Maputo, Mozambique, 11 Aug – Mozambique, Malawi and Zambia plan to rebuild the railway in the Nacala Development Corridor, Maputo’s Notícias newspaper reported Friday.

The executive secretary of the Southern Africa Development Community (SADC), Tomaz Salomão of Mozambique, was cited by the paper as saying that the railway’s recovery occurs at a time when the Zambian government is preparing to connect the Mchingji-Chipata railroad line to Nacala, which is vitally important for Zambia’s commercial transactions.

The Mchinji-Chipata railroad in eastern Zambia is the main transport connection over the length of the corridor, especially between central and southern Malawi and northern Mozambique and the port of Nacala, one of the busiest in southern Africa.

Plans to repair the section have been on the agenda since 2000, when the three governments began to seek funds from investors and development agencies with a view to rebuilding the rail line.

The work is being funded by a US$29.6 million loan to the three countries by the Overseas Private Investment Corporation, a development agency of the United States of America. Construction of the section for Mchinji-Chipata connection will be carried out per a note of understanding recently signed by Zambia and Edlow resources.

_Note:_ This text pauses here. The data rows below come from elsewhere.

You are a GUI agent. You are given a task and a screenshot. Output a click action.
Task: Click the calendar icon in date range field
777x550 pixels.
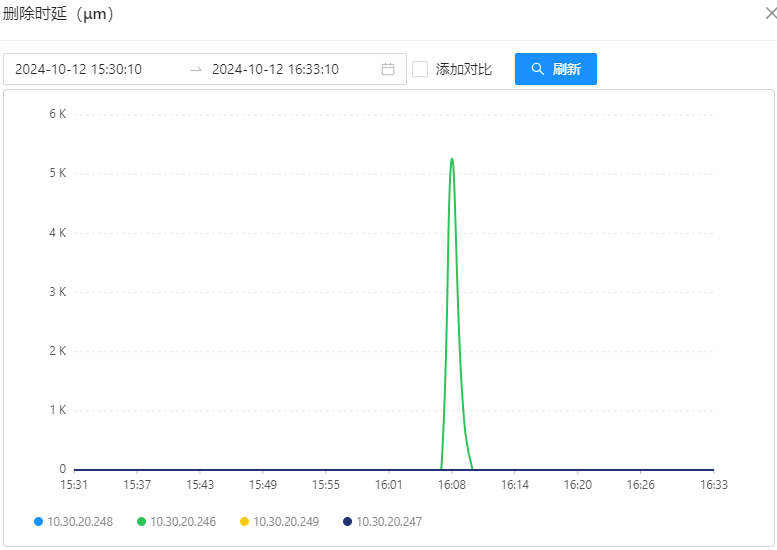(x=388, y=69)
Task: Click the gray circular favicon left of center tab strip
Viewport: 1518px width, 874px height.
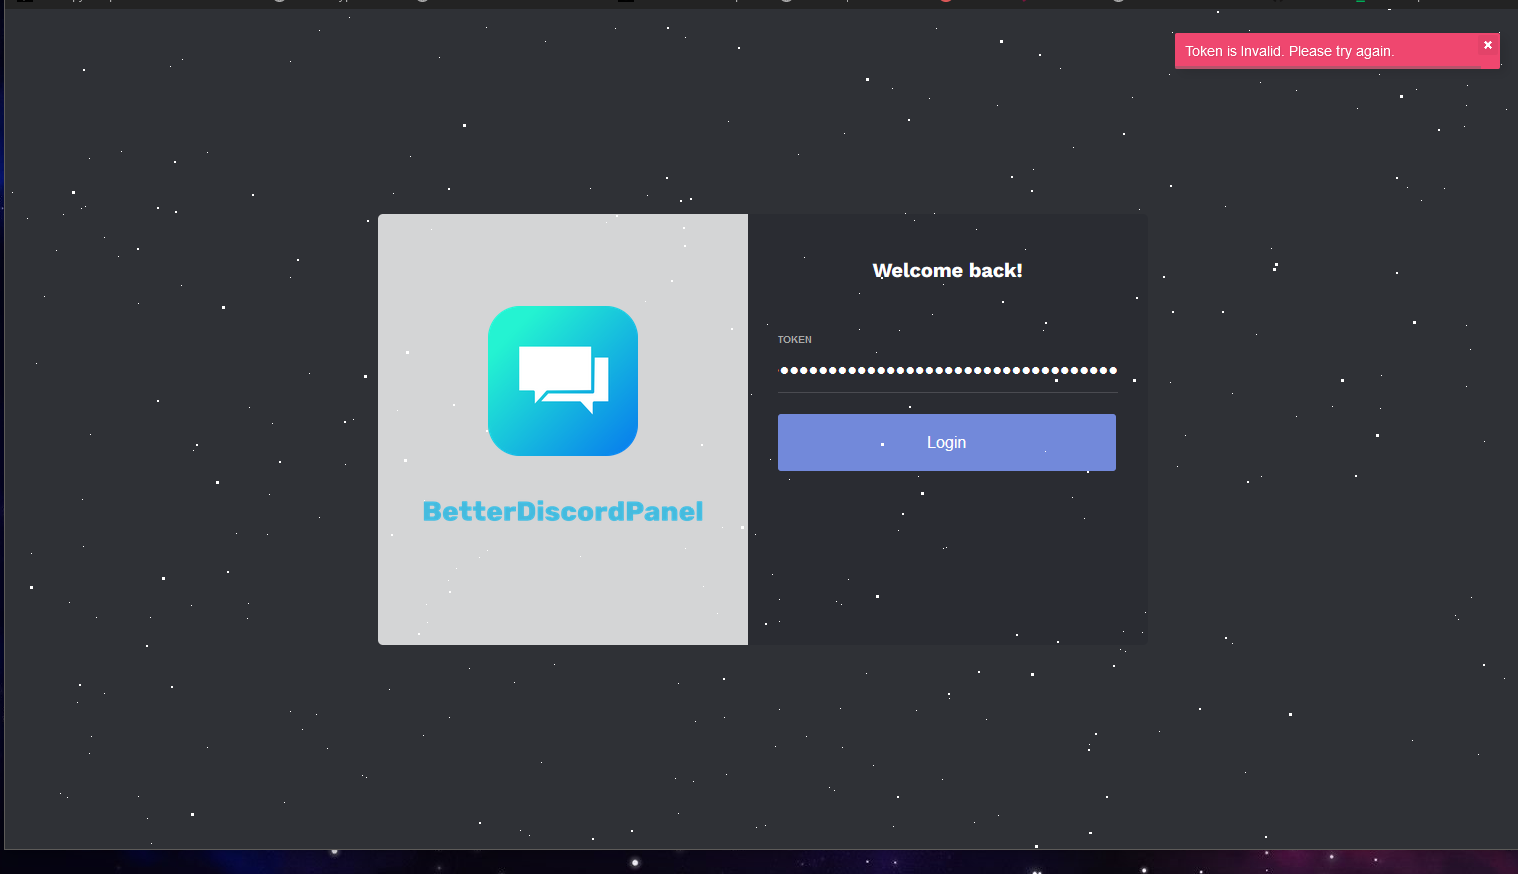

Historically, the ports of Nacala in northern Mozambique and Beira in the center were the closest for Malawi and Zambia. The railroad line was developed as a concession from the port of Nacala to Nampula in the 1970s.

The railroad was later extended to serve the rich agricultural land in Niassa province, and also to Malawi, which had first been supplied via the Sena railroad.

As the shortest route to the sea was via the Nacala railroad, it began to take over the Malawian traffic using the Sena line.

The Nacala route was disrupted in 1984 after being destroyed by Renamo during the armed conflict, which significantly affected the basic transport situation in Mozambique.

As a result, Zambia and Malawi stopped using the railroads and began to use road transport. However, the costs were very high due to the much greater distances involved: Zambian products had to use South African ports while Malawian products used ports in Tanzania. (macauhub)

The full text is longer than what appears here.